> WHAT IS BEING ASKED
Could you give every line of the records below as a numbered list, leaving out the blank lines?
-------- GIVEN INFORMATION --------
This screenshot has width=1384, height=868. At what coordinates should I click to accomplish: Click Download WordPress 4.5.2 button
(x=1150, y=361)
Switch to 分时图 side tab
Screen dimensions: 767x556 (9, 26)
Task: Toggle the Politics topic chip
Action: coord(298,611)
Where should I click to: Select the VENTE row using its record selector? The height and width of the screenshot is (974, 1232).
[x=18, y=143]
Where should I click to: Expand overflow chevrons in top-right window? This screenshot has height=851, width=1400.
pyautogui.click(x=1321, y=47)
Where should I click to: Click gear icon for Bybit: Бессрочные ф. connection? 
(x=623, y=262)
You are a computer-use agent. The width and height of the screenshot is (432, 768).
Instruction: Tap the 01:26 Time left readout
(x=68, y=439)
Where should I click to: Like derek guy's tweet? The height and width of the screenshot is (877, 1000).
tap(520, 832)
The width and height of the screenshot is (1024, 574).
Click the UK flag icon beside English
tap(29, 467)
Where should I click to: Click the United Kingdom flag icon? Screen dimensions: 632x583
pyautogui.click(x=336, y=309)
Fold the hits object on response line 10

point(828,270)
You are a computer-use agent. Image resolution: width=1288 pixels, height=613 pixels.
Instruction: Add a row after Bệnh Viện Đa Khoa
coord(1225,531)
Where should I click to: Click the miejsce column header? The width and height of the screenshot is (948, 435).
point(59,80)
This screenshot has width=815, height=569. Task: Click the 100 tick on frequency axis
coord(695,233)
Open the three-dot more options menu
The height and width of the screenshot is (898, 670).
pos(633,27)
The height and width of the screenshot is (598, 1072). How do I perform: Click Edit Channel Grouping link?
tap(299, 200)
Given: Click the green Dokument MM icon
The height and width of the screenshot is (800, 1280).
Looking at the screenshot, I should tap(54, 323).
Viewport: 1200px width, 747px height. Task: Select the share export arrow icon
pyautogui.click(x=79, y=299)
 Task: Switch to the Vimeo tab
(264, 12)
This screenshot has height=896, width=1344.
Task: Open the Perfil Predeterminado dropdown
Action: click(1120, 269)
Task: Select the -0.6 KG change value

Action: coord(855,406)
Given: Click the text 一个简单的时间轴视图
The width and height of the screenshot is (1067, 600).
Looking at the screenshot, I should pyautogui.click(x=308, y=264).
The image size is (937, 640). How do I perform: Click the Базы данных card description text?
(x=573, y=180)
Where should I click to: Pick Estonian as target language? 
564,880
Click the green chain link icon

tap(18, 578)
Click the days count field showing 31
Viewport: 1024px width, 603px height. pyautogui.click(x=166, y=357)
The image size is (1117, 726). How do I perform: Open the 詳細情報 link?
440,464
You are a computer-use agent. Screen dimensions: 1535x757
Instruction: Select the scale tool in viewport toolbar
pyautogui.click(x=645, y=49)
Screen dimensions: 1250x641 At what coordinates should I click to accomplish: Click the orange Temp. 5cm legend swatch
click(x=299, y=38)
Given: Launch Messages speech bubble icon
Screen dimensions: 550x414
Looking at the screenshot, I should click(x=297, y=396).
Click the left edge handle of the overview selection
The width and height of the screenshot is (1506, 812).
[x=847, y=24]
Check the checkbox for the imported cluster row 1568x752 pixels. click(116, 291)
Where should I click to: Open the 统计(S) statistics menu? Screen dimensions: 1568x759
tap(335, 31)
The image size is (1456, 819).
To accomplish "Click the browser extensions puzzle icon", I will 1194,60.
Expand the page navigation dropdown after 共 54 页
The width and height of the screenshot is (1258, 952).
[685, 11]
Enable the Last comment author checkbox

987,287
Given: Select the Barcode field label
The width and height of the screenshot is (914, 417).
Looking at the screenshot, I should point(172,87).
--------
> SOLUTION FOR THIS PROBLEM
1. This screenshot has width=1384, height=868. At what coordinates should I click to accomplish: Click Download WordPress 4.5.2 button
2. (x=1150, y=361)
3. Switch to 分时图 side tab
4. Screen dimensions: 767x556 (9, 26)
5. Task: Toggle the Politics topic chip
6. Action: coord(298,611)
7. Where should I click to: Select the VENTE row using its record selector? The height and width of the screenshot is (974, 1232).
8. [x=18, y=143]
9. Where should I click to: Expand overflow chevrons in top-right window? This screenshot has height=851, width=1400.
10. pyautogui.click(x=1321, y=47)
11. Where should I click to: Click gear icon for Bybit: Бессрочные ф. connection? 
12. (x=623, y=262)
13. You are a computer-use agent. The width and height of the screenshot is (432, 768).
14. Instruction: Tap the 01:26 Time left readout
15. (x=68, y=439)
16. Where should I click to: Like derek guy's tweet? The height and width of the screenshot is (877, 1000).
17. tap(520, 832)
18. The width and height of the screenshot is (1024, 574).
19. Click the UK flag icon beside English
20. tap(29, 467)
21. Where should I click to: Click the United Kingdom flag icon? Screen dimensions: 632x583
22. pyautogui.click(x=336, y=309)
23. Fold the hits object on response line 10
24. point(828,270)
25. You are a computer-use agent. Image resolution: width=1288 pixels, height=613 pixels.
26. Instruction: Add a row after Bệnh Viện Đa Khoa
27. coord(1225,531)
28. Where should I click to: Click the miejsce column header? The width and height of the screenshot is (948, 435).
29. point(59,80)
30. This screenshot has width=815, height=569. Task: Click the 100 tick on frequency axis
31. coord(695,233)
32. Open the three-dot more options menu
33. The height and width of the screenshot is (898, 670).
34. pos(633,27)
35. The height and width of the screenshot is (598, 1072). How do I perform: Click Edit Channel Grouping link?
36. tap(299, 200)
37. Given: Click the green Dokument MM icon
38. The height and width of the screenshot is (800, 1280).
39. Looking at the screenshot, I should tap(54, 323).
40. Viewport: 1200px width, 747px height. Task: Select the share export arrow icon
41. pyautogui.click(x=79, y=299)
42.  Task: Switch to the Vimeo tab
43. (264, 12)
44. This screenshot has height=896, width=1344.
45. Task: Open the Perfil Predeterminado dropdown
46. Action: click(1120, 269)
47. Task: Select the -0.6 KG change value
48. Action: coord(855,406)
49. Given: Click the text 一个简单的时间轴视图
50. The width and height of the screenshot is (1067, 600).
51. Looking at the screenshot, I should pyautogui.click(x=308, y=264).
52. The image size is (937, 640). How do I perform: Click the Базы данных card description text?
53. (x=573, y=180)
54. Where should I click to: Pick Estonian as target language? 
55. 564,880
56. Click the green chain link icon
57. tap(18, 578)
58. Click the days count field showing 31
59. Viewport: 1024px width, 603px height. pyautogui.click(x=166, y=357)
60. The image size is (1117, 726). How do I perform: Open the 詳細情報 link?
61. 440,464
62. You are a computer-use agent. Screen dimensions: 1535x757
63. Instruction: Select the scale tool in viewport toolbar
64. pyautogui.click(x=645, y=49)
65. Screen dimensions: 1250x641 At what coordinates should I click to accomplish: Click the orange Temp. 5cm legend swatch
66. click(x=299, y=38)
67. Given: Launch Messages speech bubble icon
68. Screen dimensions: 550x414
69. Looking at the screenshot, I should click(x=297, y=396).
70. Click the left edge handle of the overview selection
71. The width and height of the screenshot is (1506, 812).
72. [x=847, y=24]
73. Check the checkbox for the imported cluster row 1568x752 pixels. click(116, 291)
74. Where should I click to: Open the 统计(S) statistics menu? Screen dimensions: 1568x759
75. tap(335, 31)
76. The image size is (1456, 819).
77. To accomplish "Click the browser extensions puzzle icon", I will 1194,60.
78. Expand the page navigation dropdown after 共 54 页
79. The width and height of the screenshot is (1258, 952).
80. [685, 11]
81. Enable the Last comment author checkbox
82. 987,287
83. Given: Select the Barcode field label
84. The width and height of the screenshot is (914, 417).
85. Looking at the screenshot, I should point(172,87).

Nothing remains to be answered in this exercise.